The atmosphere is modern even though there are still horse-drawn cabs, (along with electric lighting).

Anne Veronica wants to escape the prison-like restrictions imposed on her by her father, and runs away from home. She goes to suffragette meetings, but she can’t stand the thought of getting involved in demonstrations, badgering cabinet ministers and all the undignified consequences. The laboratory where she attempts to pursue scientific studies provides a retreat for her: she loves its relevance, everything in it is focused on pursuing and identifying biological structures. But she is not a wimpy Victorian woman (definitely not like most of Charles Dickens' females); she's a toughnut. When a neighbour, Mr Ramage (note, change the "m" to a "v" and you get the idea), tries to force himself on her, she beats him up. In reaction afterwards, she gets involved in a suffragette riot and spends a month in prison.

The end of the book drifts and gets soppy, as Anne Veronica runs off with her One True Love (a scientist) and they wander all over the continent, presumably screwing their bums off. It all ends in unlikely happiness when he turns to writing and makes a fortune. Nevertheless worth reading for the strange familiarity of this now more than one-hundred year old world.
( )
  AMcBurnie | Nov 27, 2013 |
I always list this book as one of my favorites and have re-read it many times. The truth is though, it’s been a good 15 years since the last reading and I have one of those brains that just does not retain detail well. Add to that the new filter of age (this being a coming-of-age story), I did have a few new impressions/opinions this time.

DATASET ENTRIES -
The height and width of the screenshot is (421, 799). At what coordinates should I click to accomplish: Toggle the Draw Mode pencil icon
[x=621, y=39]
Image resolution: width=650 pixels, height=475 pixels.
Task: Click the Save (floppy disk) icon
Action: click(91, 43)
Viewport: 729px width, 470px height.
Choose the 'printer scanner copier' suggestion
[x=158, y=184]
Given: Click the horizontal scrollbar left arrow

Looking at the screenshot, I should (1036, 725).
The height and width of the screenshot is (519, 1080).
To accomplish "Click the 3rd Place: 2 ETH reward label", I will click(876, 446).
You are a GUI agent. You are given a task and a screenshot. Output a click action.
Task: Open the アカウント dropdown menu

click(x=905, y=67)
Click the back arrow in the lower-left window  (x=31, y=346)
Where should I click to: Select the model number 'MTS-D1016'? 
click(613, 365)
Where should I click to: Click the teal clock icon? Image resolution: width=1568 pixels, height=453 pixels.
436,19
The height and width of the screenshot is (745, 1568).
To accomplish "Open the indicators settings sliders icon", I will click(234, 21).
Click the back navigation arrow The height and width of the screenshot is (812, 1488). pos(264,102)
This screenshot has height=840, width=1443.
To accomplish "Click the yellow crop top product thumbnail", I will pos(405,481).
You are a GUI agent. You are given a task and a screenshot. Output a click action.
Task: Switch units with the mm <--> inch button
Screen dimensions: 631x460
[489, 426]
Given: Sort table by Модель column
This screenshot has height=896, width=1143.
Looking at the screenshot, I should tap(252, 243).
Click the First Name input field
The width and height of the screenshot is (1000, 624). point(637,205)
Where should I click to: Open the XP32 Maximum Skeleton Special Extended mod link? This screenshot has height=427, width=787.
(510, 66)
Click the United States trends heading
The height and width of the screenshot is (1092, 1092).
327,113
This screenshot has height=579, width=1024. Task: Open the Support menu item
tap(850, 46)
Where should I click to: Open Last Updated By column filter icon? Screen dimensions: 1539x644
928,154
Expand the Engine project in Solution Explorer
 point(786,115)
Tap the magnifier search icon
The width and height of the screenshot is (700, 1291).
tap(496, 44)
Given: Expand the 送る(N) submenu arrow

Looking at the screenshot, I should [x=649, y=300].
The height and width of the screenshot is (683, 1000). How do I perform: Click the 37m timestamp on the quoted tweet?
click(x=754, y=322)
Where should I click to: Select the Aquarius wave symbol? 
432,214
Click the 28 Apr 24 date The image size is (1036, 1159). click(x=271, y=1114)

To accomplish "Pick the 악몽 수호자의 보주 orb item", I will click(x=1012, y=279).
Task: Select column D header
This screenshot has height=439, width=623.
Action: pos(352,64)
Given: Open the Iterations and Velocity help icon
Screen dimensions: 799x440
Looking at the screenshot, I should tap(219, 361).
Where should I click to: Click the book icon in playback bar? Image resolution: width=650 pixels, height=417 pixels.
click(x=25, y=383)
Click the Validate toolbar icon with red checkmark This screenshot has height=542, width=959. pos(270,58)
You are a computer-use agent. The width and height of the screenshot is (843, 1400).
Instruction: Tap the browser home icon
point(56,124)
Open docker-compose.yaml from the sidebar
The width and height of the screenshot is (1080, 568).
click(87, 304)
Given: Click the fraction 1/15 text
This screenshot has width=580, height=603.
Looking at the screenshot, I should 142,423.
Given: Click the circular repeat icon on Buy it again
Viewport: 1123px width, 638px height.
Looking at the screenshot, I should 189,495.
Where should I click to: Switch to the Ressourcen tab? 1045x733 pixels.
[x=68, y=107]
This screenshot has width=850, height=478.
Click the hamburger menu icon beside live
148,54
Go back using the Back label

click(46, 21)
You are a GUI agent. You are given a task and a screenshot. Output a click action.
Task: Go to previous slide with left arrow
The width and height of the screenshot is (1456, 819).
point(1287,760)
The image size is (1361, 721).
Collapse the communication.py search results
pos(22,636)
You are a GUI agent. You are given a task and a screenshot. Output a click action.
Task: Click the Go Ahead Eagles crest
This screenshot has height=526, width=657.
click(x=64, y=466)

DIRECTIONS -
1. In the reviews of the Anne Veronica novel, rewrite the paragraph that begins "Anne Veronica wants to escape" as a list, keeping its main facts.
2. Write the next few sentences of the reviews of the Anne Veronica novel, picking up after the final sentence.

OUTPUTS IN ORDER -
1.
- Anne Veronica runs away from home to escape her father's prison-like restrictions.
- She attends suffragette meetings but can't stand the idea of demonstrations, badgering cabinet ministers and the undignified consequences.
- The laboratory where she tries to pursue scientific studies is a retreat for her, and she loves its focus on identifying biological structures.
- She is no wimpy Victorian woman, unlike most of Charles Dickens' females, but a toughnut.
- When her neighbor Mr Ramage tries to force himself on her, she beats him up.
- Afterwards she joins a suffragette riot and spends a month in prison.

2.
I know the history and context of when this novel was originally released and yes, I can see clearly why it was as controversial as it’s reported to have been. But the truly surprising thing is that the entire novel holds up far too well 100 years later and is startlingly contemporary (other than the specific political causes featured). This is mostly a coming of age story and entire swaths of the novel (covering adolescent temperament and rebellion, political movements, and the balance between morality and passion) read like they were written yesterday. Frankly, I found that utterly depressing. As a child borne of the Hippie movement of the 60s, and raised through one left-wing political moment after another, I found the environment created by Wells depressingly familiar (and just a little boring, having now found a more temperate path for myself in adult life). Replace Suffrage/Fabians/etc. with Women’s Lib/Leftists/etc. (no need to swap out the whole vegetarian thing) and the book reads like the autobiography of my young adulthood. Our rights and freedoms have changed so much from the work of these movements, but the movements themselves have changed so little. Wells is rather harsh about it all – The showboating, the self-absorption, the drama and fanaticism. And yet, he was deeply committed to the causes beneath the social scene and credits the accomplishments of the groups when due. I didn’t come from the middle-class background Ann Veronica did, but after she leaves home, her experiences and story felt intimately familiar.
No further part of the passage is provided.